Employees need a clear ‘end in mind’ statement that becomes even greater than the sum of the statement’s individual steps or parts. For the Walt Disney World Resort, that statement is called the Disney Service Theme, and the first three words are what all cast members remember: “We create happiness by providing the finest in entertainment for people of all ages, everywhere.” Because Disney is guest-driven, they consistently asks their loyal guests why they intend to return, year after year. The guests say their top three reasons are:
1. The place is clean,
2. The employees are friendly, and
3. They had fun.
Clean, friendly, and fun. Always those three, always in that order.
To get 74,000 cast members to pick up trash, you tell them that picking up trash and keeping the place clean is the number one key driver to guest loyalty. No one really wants to pick up trash, but everyone wants to help create happiness!

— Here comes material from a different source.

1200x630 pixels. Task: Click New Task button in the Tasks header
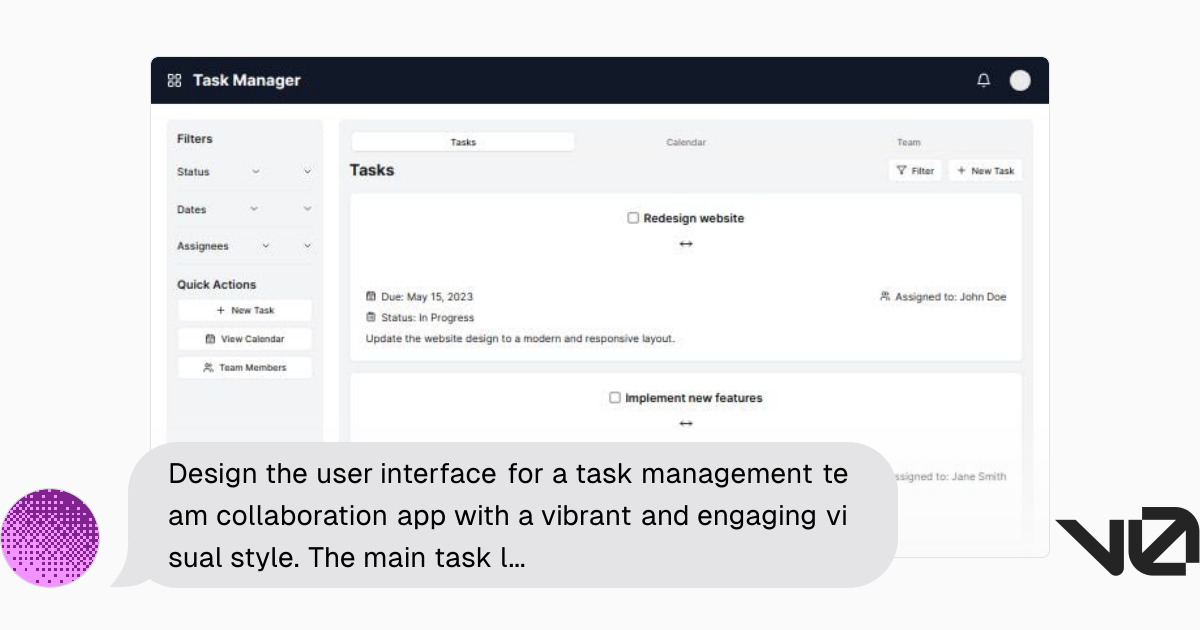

Everyone has a role in the show
This concept also applies directly to healthcare. By following patients through their continuum of care, we know they experience us horizontally (across departments), not vertically (within one department). Even within one department, doctors and care givers know they have a direct role in creating the ideal patient experience.
But what about the rest of the employees? Ownership must also apply to the non-clinical healthcare employees, including food service, housekeeping, transporters, security, billing, valet parking, gift shop, and volunteers.
Here’s a mantra for healthcare leaders, adapted from the Disney philosophy:
“If you’re not taking care of the patient, you should be taking care of someone who is. Everyone has a role on the care team.”
When sharing this important concept with one of our clients, Mercy Medical Group, a division of Dignity Health, we helped them develop employee alignment by creating this True North statement, “We Unite Healing and Human Kindness to create peace of mind for every person, every time, through a culture of yes.”
Most care team members will only remember the first five words, but that’s okay, because they created it!
We find that the closer you are to the patient in the experience, the easier it is to connect people to purpose. The further away you are from the patient’s bedside, the harder it is for you to see your individual contributions to the care team. But I believe you can connect the back office employees to the care experience, by creating a clear end-in-mind statement that synthesizes your mission, vision, and values—and by making sure it is patient-driven.
Remember, the most powerful word in the statement is WE!